> **EXERCISE DIRECTIONS**
Transcribe exactly every line from the one containing "Image resolution: width=2012" down to the final line of the listing below, including both, and leave out the rest.

> **DATA UNDER STUDY**
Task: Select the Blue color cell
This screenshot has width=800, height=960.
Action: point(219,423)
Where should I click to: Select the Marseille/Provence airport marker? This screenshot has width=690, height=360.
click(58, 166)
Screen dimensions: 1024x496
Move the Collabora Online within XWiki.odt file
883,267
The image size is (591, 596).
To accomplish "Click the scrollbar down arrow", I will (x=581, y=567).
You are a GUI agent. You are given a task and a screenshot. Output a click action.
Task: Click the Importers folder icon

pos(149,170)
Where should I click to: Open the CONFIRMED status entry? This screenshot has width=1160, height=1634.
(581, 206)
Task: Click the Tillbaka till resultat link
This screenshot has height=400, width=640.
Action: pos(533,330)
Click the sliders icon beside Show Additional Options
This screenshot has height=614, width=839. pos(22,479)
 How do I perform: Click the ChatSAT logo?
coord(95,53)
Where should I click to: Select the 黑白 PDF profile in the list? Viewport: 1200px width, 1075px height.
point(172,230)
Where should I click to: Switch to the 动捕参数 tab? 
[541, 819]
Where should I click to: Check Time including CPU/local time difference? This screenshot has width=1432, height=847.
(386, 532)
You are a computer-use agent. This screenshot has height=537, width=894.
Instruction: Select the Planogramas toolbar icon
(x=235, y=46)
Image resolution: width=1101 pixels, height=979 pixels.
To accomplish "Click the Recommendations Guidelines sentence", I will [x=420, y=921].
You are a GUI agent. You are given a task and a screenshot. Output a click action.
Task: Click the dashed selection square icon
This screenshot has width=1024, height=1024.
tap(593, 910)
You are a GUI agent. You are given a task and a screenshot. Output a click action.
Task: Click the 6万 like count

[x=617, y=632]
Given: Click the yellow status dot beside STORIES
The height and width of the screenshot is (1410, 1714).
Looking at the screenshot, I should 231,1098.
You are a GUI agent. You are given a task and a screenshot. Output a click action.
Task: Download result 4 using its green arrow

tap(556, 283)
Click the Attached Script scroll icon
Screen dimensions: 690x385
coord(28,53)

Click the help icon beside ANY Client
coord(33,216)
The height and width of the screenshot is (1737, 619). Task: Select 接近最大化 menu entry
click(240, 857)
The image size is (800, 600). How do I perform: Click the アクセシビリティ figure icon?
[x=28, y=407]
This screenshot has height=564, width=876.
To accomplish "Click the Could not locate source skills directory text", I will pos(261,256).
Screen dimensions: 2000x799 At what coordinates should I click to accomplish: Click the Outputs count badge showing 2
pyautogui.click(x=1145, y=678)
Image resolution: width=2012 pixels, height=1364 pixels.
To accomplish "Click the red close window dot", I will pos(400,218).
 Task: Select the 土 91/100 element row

> **RESULT BELOW**
Image resolution: width=2012 pixels, height=1364 pixels.
To accomplish "Click the red close window dot", I will pos(400,218).
 Task: Select the 土 91/100 element row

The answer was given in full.